Maoto, a traditional herbal medicine widely prescribed in Japan, has been shown to be effective in the treatment of influenza virus infection, but the mechanisms of its antiviral action remain unclear. We previously demonstrated that maoto binds to respiratory syncytial virus (RSV) spike proteins, thereby inhibiting their entry into host cells. In this report, a similar experiment was done to determine if maoto and its components have an anti-infective effect on the influenza virus. Our results indicate that maoto binds to the hemagglutinin (HA) spike protein, inhibiting virus entry into host cells in a manner analogous to its antiviral effect on RSV. This hemagglutinin-binding effect was observed across influenza A(H1N1), A(H3N2), and B viruses, highlighting the broad-spectrum inhibitory potential of maoto against diverse viral strains. Furthermore, maoto, internalized by cells along with the influenza virus, binds to a cap-dependent endonuclease (polymerase acidic [PA] protein) that is crucial for viral replication and inhibits its nuclease activity.

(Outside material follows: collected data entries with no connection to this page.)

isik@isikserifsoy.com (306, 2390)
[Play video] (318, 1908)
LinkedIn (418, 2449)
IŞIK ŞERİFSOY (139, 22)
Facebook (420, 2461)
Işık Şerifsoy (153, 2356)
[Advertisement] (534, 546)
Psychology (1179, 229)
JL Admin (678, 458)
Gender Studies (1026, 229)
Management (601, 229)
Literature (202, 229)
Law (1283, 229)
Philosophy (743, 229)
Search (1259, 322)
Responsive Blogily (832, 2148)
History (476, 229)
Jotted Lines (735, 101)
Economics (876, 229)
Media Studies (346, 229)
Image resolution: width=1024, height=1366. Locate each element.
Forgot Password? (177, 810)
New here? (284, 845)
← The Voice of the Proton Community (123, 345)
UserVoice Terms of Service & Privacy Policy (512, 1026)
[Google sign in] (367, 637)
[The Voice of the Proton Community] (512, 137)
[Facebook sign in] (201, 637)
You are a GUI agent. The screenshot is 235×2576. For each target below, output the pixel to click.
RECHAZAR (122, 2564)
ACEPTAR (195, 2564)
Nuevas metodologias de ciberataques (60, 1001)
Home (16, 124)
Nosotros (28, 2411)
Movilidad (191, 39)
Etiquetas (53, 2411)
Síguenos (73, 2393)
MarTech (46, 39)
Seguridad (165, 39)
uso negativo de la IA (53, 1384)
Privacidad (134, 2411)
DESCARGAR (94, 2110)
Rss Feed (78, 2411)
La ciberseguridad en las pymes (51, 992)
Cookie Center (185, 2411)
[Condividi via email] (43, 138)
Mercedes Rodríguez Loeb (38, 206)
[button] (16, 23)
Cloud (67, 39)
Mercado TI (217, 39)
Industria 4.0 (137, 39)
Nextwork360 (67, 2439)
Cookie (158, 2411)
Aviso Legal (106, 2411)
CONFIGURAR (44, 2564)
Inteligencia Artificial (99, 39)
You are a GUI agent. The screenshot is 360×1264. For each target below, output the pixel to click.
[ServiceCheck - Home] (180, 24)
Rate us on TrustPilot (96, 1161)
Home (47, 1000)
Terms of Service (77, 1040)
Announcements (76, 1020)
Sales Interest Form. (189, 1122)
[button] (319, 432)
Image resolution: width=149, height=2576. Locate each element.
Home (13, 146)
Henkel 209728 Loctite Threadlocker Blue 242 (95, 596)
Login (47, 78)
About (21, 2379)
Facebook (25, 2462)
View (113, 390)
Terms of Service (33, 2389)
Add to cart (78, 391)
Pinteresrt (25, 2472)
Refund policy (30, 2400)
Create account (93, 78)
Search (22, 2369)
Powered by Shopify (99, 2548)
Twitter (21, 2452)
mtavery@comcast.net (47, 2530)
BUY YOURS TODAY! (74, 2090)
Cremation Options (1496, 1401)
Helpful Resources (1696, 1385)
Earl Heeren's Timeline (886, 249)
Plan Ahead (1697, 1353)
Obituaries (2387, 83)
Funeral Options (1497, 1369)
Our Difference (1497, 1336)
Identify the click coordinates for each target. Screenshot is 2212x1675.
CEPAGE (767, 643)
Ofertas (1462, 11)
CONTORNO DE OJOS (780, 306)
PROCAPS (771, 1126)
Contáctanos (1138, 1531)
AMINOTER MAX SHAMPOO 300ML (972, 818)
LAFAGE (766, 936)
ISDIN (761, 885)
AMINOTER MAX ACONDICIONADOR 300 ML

Among maoto's constituent crude drugs, Ephedrae Herba (EH) and Cinnamomi Cortex (CC) were found to bind to both hemagglutinin and PA, indicating that they are responsible for the anti-infective effect of maoto. Maoto is distinctive in its multiple points of antiviral action, exhibiting a broad spectrum of antiviral properties, which makes it a versatile therapeutic agent against various viral mutations.IMPORTANCEThe influenza virus is a formidable pathogen responsible for global pandemics that claim over 300,000 lives annually. Employing an ingenious evolutionary strategy, this virus undergoes constant mutation, deftly evading the action of therapeutic agents and sustaining its relentless impact. Maoto, a traditional herbal medicine, has long been known for its efficacy against viral infections and is frequently prescribed in Japan for the treatment of influenza; however, the precise mechanisms of its action remain unclear. Our study was done to elucidate the antiviral mechanisms of maoto against the influenza virus, presenting data that supports its unique potential as a therapeutic agent capable of flexibly adapting to mutations of the influenza virus. These findings pave the way for the development of new drugs and the expansion of therapeutic options.